For me, taking photographs is a way of being there in the moment, of being alive on this planet. I hope the pictures I take capture imagination. Like questions, that make you wonder what is going on here. Yet I also see photography as the fifth and possibly final stage in my art journey.

1) Art school and conceptual art stage

The first stage began in art school at San Francisco Art Institute in the early 1990s, I focused on a form of conceptual art and installation that looked at the phenomenon of seeing and being in the moment. I was influenced by predecessors like Allen Kaprow and Robert Irwin. After graduating, I moved to Japan and continued pursuing this work in small galleries while creating participatory art installations. My themes varied but they mainly revolved around shared happenings such as experiencing the Hyogo earthquake or drinking Osaka water.

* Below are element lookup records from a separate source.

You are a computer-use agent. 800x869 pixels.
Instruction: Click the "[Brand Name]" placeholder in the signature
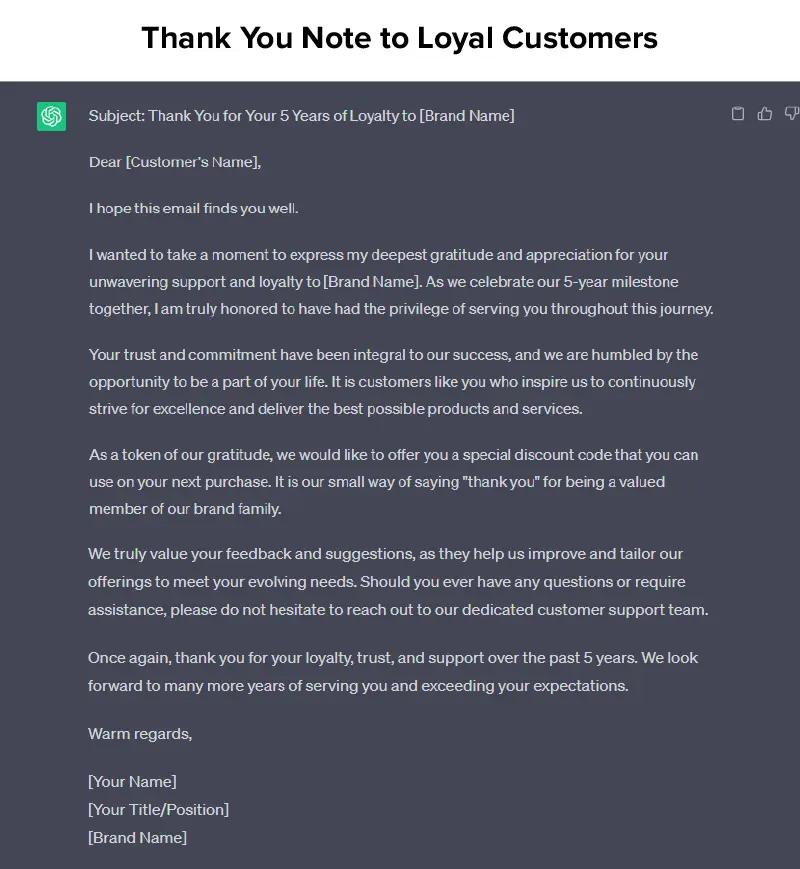137,837
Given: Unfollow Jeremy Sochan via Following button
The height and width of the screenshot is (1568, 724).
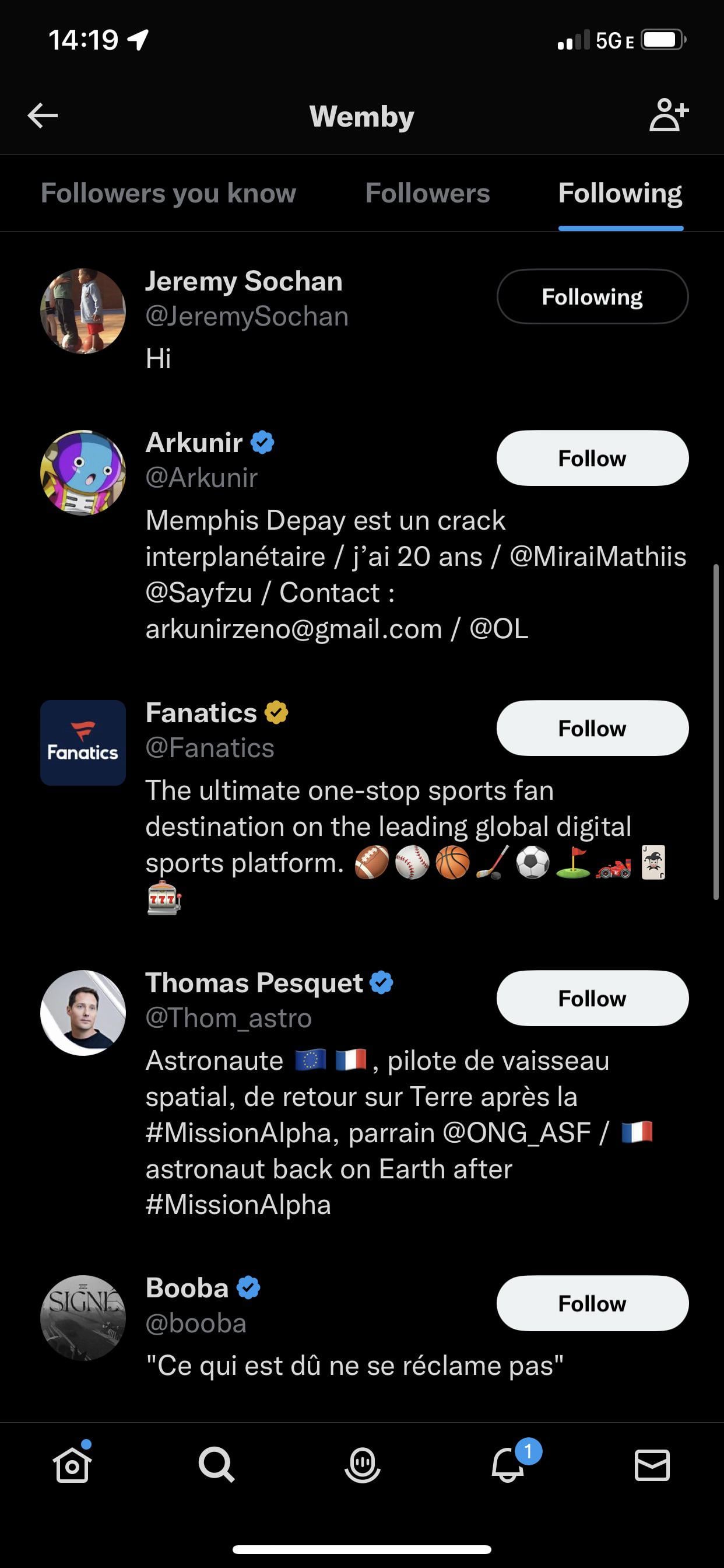Looking at the screenshot, I should [592, 296].
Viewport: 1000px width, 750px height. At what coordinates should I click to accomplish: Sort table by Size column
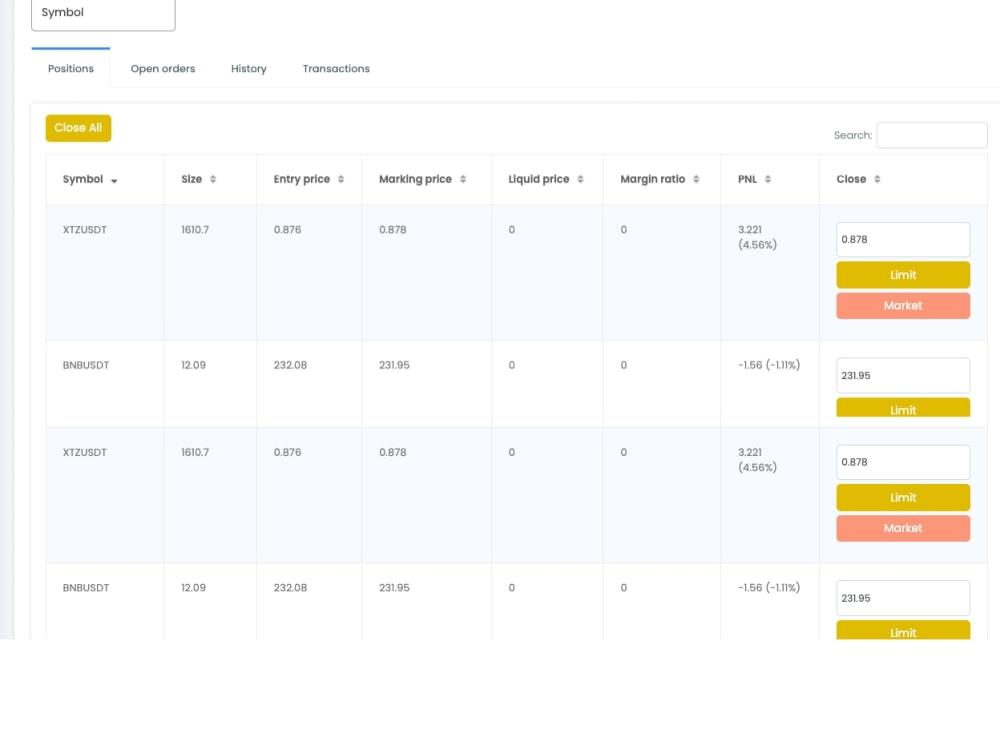pyautogui.click(x=196, y=179)
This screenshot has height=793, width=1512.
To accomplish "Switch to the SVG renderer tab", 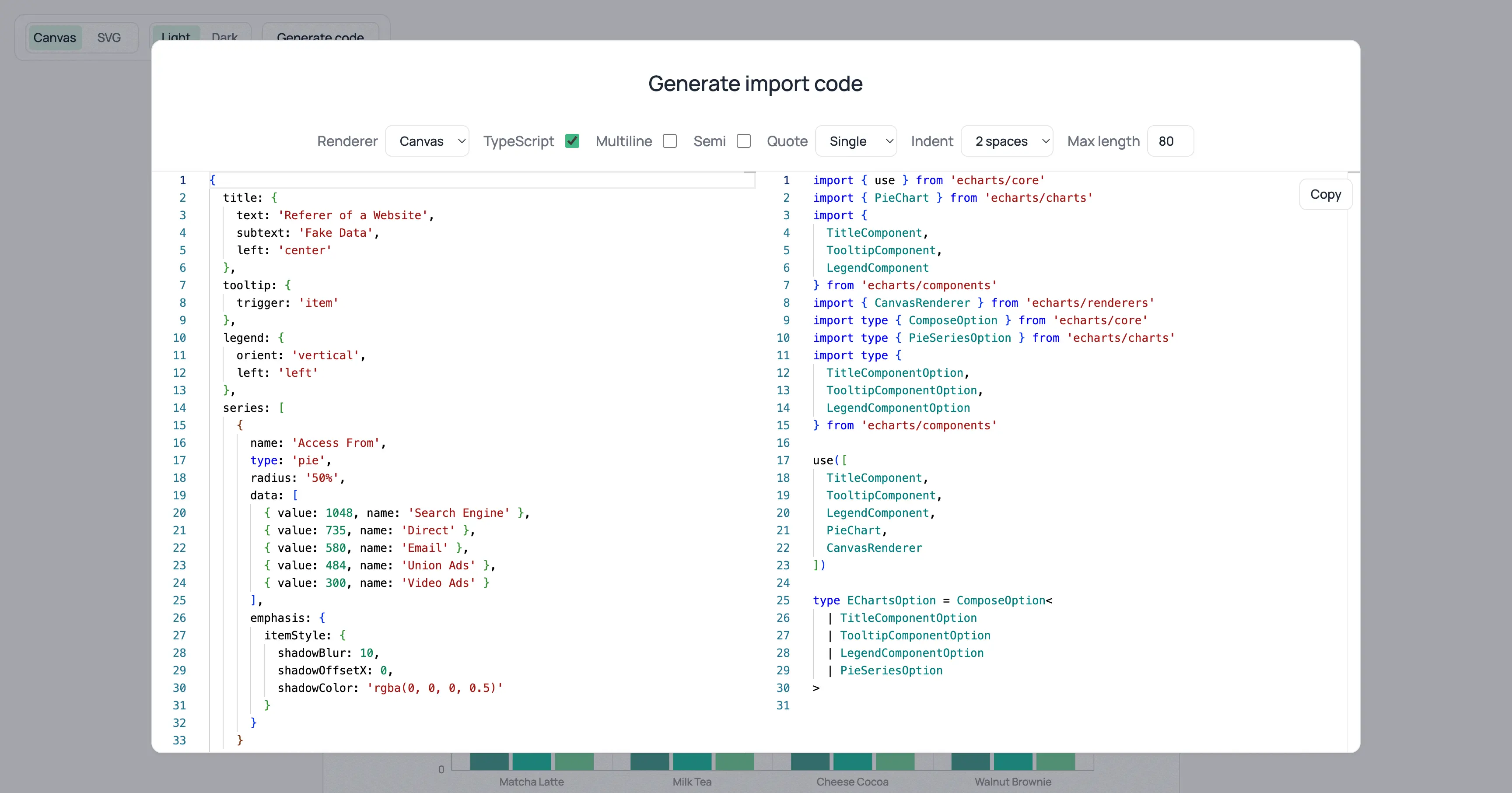I will coord(109,38).
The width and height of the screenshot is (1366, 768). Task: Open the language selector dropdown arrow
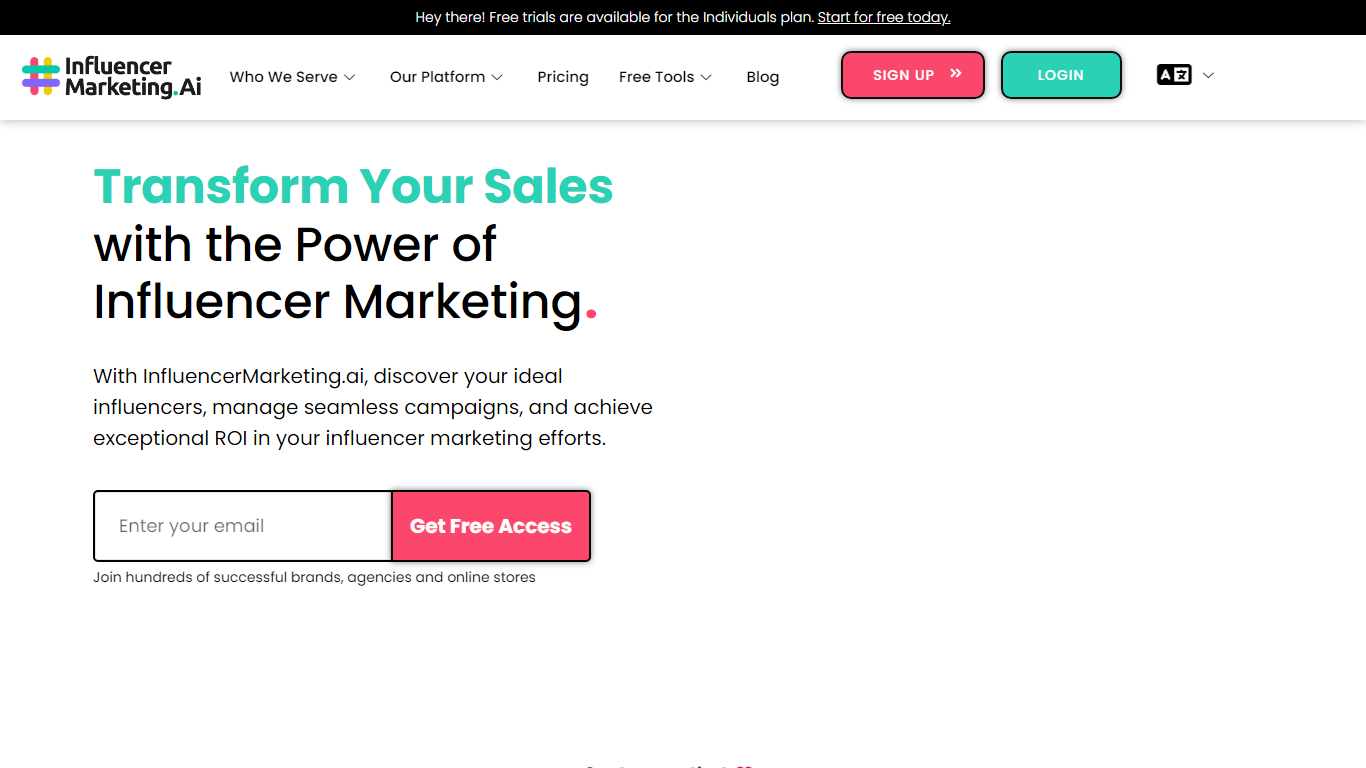[x=1208, y=75]
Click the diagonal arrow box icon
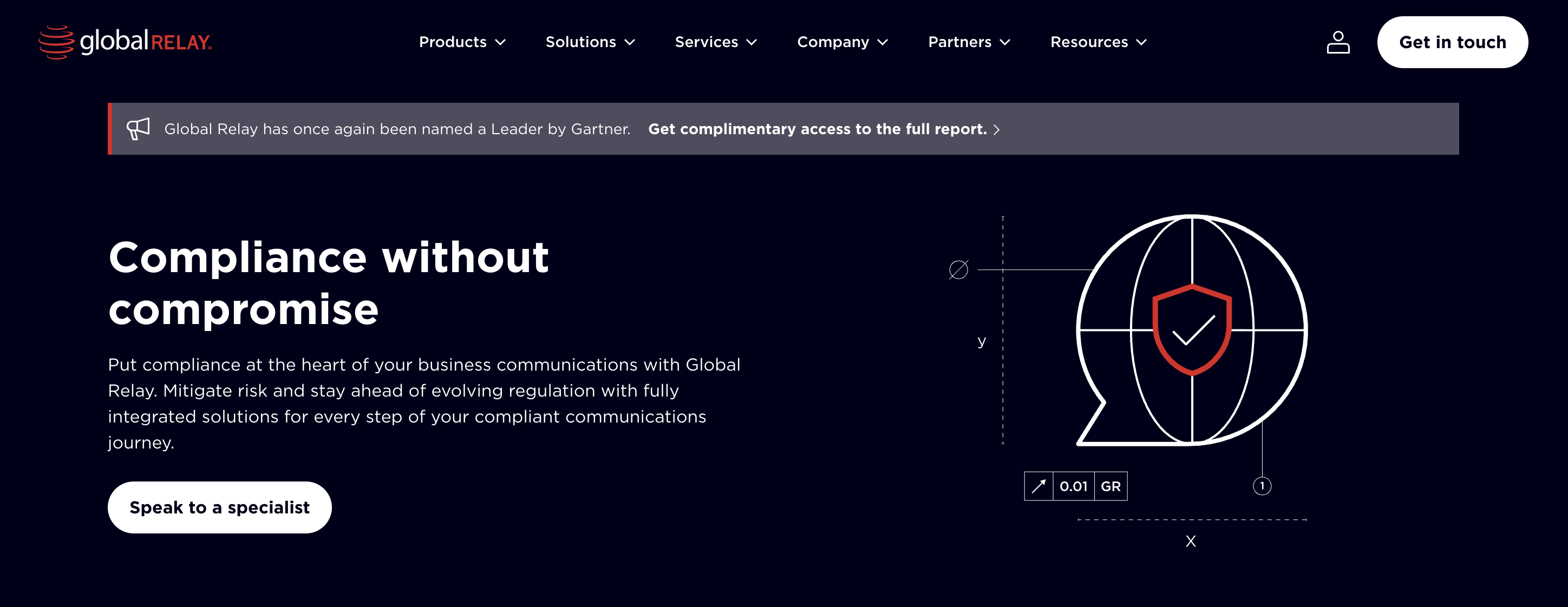1568x607 pixels. (1038, 486)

2) Net.art  and digital art stage
After years of this studio work, a second phase began as I suddenly discovered the emerging internet and began creating “net art” from the point of online installations combining photos, animation, text, audio, and code. Without hesitation, I switched to digital art and constructed a series of experiences under the art site Opus Soup, sitting on my tatami mat floor apartment in Osaka.

3) Digital design stage
After a short stint getting an MFA in computer art at the School of Visual Art, I dropped out after realizing the Dotcom boom was happening on the West Coast and I became more interested in supporting my young family. Using what I learned from creating art online, I started my third creative stage as a digital designer, working at agencies in San Francisco and Tokyo. I eventually came back to SF to co-found a design studio with a friend. Eventually, this led to my current career as a design director at Adobe.

4) Virtual art stage
At some stage, a new media emerged called Second Life, and I was drawn to creating island-size interactive installations in this virtual world and game. Under the handle Juria Yoshikawa (a female avatar), I collaborated with musicians to create digital performances that allowed viewers to fly through them and at times join in as their avatars became part of the art. This fourth stage was linked to my first with audience participation being important.

5) Photographic art stage
Now, 35 years later, and in my fifth creative stage, photography has taken a powerful hold over me. What began as my wish to dabble in film photography, has now turned into a full-fledged obsession with discovering the unseen in the world. I was inspired by the work of Rinko Kawauchi, Saul Leiter, Curran Hatleberg, and William Eggleston. I believe I am participating in a tradition of picture-making as a means of searching for treasure in everyday life. 

I am interested in the process of experiencing the world fully, differently, and poetically. Or maybe it’s just about being there to catch that moment when I stand in the right place and my camera frame translates it to something I’ve never seen before – a collaboration between myself, the camera, and the world.